Madison BOE Grapples with Budget Deficit Concerns
With the June 30 close of the current fiscal year just around the corner, the Madison Board of Education (BOE) is looking at how to cover special education expenditures that exceeded estimated costs by about $250,000 this year. At the BOE meeting on May 8, board members discussed the deficit and its effect on surplus funds the board hoped to use to reduce special education costs in the future.
Special education is one of the most difficult budget items to plan for. Boards across the state look at numerous factors to try to accurately predict expenditures for the year, but the movement of students or a change in needs can often throw that particular part of the budget completely off kilter in the middle of the year, leaving boards to try to pull funds from reserve accounts or other parts of the budget to try to cover the costs.

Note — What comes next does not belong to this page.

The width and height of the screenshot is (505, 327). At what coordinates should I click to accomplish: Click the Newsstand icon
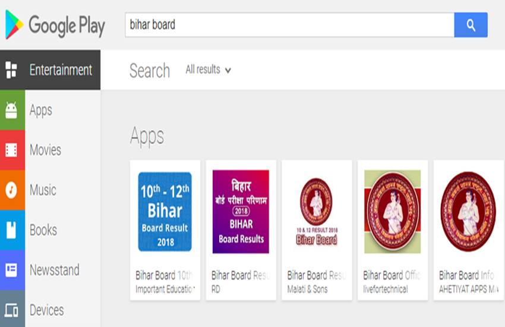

There is currently approximately $190,000 available in other parts of the BOE budget and if all of those funds can be used, that leaves a total budget deficit of roughly $60,000.
The town has an External Placements Reserve Fund, an account established to help cover the cost when a student requires services that town schools cannot provide and the money required to provide those services elsewhere exceeds the budget. If at the end of a fiscal year the board has a surplus, it adds those monies the reserve fund. The account currently has about $280,000.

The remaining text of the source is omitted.